Collected data
════════════════
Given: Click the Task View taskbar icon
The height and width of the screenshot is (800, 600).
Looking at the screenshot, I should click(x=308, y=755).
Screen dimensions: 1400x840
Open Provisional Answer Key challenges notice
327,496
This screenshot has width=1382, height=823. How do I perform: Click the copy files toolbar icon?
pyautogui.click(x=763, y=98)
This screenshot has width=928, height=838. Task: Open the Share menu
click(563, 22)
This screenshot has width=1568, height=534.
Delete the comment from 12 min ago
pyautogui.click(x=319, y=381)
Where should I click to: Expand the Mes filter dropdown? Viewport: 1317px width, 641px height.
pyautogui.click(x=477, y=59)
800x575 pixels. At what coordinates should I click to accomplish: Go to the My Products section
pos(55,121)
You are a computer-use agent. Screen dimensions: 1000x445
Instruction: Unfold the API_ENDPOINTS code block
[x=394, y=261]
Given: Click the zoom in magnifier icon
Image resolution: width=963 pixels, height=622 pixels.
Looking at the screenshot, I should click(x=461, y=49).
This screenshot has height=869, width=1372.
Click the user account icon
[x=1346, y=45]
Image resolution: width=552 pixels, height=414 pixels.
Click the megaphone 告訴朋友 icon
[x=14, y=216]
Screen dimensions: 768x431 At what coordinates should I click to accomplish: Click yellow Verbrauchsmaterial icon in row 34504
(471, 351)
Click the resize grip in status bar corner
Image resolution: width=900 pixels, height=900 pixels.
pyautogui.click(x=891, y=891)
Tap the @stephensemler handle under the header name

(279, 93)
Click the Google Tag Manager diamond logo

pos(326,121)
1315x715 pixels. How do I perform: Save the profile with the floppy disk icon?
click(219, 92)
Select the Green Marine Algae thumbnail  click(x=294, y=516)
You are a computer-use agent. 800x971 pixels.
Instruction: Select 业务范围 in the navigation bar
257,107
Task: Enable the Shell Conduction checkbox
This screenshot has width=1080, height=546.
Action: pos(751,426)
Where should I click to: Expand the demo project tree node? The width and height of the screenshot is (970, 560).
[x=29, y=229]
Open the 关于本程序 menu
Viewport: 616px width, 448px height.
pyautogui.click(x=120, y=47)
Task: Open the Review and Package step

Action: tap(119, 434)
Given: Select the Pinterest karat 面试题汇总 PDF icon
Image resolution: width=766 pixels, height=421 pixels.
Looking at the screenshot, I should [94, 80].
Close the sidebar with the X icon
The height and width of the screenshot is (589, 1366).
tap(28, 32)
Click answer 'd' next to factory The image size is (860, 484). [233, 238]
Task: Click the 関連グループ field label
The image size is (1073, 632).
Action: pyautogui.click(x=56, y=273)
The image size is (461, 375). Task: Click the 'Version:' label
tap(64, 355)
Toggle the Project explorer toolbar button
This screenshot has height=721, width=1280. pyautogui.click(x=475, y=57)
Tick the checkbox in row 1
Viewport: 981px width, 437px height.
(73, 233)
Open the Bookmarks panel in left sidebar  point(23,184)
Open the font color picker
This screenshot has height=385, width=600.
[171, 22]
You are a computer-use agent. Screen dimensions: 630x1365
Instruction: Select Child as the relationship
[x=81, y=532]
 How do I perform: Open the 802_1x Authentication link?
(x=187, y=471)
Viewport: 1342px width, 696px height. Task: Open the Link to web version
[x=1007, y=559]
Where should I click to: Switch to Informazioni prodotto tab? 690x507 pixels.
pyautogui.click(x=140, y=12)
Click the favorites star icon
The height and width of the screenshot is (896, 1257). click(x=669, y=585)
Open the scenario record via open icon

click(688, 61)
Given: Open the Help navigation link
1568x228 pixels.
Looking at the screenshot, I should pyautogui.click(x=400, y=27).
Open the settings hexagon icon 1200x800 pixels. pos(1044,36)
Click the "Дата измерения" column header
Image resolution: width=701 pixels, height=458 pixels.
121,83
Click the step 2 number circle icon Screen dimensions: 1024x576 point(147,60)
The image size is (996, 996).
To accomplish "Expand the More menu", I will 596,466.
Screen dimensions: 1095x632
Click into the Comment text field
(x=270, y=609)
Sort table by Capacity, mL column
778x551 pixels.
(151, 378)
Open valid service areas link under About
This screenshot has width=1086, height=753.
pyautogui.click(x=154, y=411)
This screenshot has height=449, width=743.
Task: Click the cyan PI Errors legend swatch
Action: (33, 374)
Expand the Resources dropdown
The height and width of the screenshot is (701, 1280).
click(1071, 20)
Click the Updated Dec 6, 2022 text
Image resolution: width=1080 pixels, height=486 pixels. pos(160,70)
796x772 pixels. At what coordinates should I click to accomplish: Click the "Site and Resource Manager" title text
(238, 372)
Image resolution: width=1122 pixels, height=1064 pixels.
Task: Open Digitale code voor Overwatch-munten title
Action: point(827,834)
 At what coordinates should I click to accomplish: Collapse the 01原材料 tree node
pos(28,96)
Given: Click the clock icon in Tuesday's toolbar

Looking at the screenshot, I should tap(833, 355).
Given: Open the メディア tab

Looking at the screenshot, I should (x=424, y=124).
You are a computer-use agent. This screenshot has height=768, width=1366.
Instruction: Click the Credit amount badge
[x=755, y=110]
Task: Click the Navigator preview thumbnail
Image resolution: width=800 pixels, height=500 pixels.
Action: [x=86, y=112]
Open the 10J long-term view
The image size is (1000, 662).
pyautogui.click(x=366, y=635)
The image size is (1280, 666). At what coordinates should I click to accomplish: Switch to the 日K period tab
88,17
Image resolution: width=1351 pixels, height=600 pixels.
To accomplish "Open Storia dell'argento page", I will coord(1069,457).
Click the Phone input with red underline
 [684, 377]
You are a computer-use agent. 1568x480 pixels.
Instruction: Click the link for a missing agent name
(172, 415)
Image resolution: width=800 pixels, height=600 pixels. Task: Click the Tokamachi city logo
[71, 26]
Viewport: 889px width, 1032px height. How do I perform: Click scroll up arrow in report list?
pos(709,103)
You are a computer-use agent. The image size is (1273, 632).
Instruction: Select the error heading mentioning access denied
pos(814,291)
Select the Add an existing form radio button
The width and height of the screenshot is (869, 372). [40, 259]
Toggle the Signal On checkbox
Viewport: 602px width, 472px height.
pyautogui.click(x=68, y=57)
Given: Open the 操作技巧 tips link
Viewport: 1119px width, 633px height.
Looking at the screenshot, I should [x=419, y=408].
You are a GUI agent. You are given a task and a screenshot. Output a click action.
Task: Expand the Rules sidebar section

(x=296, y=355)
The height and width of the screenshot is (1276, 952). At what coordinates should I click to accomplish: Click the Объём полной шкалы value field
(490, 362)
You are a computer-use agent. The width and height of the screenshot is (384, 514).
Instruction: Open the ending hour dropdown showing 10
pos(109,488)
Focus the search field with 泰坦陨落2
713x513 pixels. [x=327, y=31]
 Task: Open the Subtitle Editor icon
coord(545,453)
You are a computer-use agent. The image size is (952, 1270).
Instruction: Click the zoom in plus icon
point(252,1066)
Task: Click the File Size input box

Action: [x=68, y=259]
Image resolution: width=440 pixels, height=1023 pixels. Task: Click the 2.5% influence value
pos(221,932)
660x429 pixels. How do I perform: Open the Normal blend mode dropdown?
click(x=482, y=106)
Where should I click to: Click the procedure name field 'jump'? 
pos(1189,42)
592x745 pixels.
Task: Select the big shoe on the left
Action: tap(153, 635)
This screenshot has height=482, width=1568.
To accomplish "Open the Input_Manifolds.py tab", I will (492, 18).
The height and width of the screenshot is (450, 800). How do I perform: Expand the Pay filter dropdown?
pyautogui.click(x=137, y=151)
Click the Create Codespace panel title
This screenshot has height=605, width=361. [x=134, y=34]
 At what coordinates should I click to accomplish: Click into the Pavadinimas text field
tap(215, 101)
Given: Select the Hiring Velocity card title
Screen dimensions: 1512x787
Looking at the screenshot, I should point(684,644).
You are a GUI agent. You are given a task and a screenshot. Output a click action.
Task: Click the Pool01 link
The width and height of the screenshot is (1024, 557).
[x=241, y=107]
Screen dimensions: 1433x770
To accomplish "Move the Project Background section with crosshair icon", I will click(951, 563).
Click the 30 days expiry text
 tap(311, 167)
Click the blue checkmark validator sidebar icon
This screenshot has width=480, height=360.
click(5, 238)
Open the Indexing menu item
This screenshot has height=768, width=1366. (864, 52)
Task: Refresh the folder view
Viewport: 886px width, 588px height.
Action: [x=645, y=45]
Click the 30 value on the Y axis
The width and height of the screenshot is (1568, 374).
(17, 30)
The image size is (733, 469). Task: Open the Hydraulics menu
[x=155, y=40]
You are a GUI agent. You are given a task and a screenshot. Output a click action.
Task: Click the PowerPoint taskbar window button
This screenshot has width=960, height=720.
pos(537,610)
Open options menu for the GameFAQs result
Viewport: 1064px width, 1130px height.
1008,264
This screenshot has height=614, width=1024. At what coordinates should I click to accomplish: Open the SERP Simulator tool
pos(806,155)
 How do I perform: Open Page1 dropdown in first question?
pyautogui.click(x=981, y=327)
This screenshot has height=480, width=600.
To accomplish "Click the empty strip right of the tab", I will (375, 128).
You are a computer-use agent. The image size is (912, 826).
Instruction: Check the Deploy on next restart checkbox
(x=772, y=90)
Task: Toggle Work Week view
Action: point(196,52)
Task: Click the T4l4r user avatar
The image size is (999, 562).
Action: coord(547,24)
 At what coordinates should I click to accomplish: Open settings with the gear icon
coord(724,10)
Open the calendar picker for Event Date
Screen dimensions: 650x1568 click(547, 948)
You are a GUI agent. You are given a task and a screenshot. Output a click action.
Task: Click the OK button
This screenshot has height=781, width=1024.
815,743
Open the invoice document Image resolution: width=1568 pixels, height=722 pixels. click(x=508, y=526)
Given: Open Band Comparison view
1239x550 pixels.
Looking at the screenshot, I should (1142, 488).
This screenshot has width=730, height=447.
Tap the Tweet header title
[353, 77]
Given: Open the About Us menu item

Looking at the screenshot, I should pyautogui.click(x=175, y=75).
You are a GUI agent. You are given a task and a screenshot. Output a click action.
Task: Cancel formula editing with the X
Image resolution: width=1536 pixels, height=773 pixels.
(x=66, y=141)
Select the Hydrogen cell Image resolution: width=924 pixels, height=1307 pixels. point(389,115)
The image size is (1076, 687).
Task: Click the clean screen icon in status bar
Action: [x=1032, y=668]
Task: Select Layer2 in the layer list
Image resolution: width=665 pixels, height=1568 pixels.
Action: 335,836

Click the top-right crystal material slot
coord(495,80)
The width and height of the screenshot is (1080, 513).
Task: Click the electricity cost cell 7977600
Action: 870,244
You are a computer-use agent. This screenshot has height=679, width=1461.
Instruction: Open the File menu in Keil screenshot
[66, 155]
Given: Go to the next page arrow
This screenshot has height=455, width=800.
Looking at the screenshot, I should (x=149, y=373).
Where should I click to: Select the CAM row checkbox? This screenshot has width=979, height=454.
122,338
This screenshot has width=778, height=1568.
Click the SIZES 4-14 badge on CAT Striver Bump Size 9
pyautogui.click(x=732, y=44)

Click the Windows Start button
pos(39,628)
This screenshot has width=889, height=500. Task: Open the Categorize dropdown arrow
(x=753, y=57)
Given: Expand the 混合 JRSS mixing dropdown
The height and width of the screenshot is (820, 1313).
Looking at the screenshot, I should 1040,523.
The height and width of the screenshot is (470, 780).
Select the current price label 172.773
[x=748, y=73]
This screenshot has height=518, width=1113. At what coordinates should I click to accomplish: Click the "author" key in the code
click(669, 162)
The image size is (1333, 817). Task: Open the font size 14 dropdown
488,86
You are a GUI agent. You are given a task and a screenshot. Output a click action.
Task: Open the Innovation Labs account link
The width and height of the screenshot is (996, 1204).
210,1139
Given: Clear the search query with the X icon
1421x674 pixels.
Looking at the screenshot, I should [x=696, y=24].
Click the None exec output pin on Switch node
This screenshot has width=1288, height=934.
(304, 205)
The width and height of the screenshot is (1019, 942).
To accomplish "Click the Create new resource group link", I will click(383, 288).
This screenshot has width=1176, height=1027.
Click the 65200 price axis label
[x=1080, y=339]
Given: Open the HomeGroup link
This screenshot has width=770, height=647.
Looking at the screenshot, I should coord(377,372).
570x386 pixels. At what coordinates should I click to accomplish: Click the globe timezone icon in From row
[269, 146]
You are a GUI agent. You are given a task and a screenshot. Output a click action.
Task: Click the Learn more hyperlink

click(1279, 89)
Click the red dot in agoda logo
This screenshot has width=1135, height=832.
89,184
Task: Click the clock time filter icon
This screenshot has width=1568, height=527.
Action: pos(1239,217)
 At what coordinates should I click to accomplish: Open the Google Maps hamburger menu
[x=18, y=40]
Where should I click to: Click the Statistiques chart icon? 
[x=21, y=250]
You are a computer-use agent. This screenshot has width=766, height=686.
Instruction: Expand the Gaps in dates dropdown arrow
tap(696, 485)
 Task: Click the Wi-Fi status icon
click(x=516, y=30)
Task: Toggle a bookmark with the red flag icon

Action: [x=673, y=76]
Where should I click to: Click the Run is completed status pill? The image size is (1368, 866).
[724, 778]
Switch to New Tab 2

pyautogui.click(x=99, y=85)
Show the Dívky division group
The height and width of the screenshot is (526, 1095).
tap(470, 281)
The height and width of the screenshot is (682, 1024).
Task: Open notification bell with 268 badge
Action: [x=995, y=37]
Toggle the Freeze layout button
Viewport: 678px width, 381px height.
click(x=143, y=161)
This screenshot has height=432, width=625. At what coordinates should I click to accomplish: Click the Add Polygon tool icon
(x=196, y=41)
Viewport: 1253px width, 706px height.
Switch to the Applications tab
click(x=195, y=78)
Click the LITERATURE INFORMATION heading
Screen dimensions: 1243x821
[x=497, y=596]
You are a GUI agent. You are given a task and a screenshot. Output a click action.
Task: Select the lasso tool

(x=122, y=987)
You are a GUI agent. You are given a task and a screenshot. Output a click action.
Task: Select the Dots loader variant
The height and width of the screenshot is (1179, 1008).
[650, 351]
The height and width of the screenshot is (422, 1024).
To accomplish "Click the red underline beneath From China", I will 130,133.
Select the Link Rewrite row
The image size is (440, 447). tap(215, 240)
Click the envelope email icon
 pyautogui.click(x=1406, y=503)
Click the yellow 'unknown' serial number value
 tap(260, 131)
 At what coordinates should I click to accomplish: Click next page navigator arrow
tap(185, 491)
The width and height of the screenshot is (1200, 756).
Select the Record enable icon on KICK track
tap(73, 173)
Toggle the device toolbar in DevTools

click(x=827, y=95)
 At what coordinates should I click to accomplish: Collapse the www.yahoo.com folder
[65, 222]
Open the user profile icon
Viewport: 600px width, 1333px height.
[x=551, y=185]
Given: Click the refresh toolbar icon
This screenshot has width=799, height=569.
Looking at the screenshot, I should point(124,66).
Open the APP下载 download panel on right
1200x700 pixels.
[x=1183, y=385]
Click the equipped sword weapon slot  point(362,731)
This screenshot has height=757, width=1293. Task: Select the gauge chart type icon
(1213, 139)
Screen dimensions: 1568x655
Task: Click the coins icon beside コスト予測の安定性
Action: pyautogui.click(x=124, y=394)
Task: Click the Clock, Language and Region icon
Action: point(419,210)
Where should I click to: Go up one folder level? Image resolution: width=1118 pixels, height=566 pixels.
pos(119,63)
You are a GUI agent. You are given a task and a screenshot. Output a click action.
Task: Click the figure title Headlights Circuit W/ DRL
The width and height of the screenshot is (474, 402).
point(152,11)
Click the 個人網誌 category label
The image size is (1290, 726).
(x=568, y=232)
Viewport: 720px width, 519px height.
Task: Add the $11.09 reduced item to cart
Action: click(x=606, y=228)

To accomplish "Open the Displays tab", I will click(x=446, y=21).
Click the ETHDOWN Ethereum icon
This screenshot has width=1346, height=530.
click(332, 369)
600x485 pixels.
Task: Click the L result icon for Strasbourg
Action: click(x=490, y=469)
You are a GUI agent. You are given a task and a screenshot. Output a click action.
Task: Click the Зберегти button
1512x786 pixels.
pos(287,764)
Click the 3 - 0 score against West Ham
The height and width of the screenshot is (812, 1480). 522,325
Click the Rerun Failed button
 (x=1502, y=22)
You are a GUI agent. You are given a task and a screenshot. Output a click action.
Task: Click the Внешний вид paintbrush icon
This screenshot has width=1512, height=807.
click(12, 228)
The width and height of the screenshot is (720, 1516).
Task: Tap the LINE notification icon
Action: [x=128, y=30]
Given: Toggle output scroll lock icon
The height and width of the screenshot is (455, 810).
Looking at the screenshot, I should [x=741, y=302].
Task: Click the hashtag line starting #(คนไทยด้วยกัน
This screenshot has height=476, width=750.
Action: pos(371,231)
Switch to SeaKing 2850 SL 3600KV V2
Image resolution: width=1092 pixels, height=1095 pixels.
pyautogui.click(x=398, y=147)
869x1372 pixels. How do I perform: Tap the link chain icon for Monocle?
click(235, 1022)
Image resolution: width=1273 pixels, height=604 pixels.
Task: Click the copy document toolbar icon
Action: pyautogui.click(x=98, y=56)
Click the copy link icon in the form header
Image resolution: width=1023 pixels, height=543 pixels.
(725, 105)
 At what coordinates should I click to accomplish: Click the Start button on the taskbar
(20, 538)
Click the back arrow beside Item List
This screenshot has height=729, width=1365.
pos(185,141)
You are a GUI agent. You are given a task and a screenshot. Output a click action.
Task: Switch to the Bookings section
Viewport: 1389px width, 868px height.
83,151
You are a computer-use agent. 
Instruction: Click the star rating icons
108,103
════════════════
- _Problem requirements_
Tally the lines above that contain the string "column". Respond with the total alone.

- _Response area_
2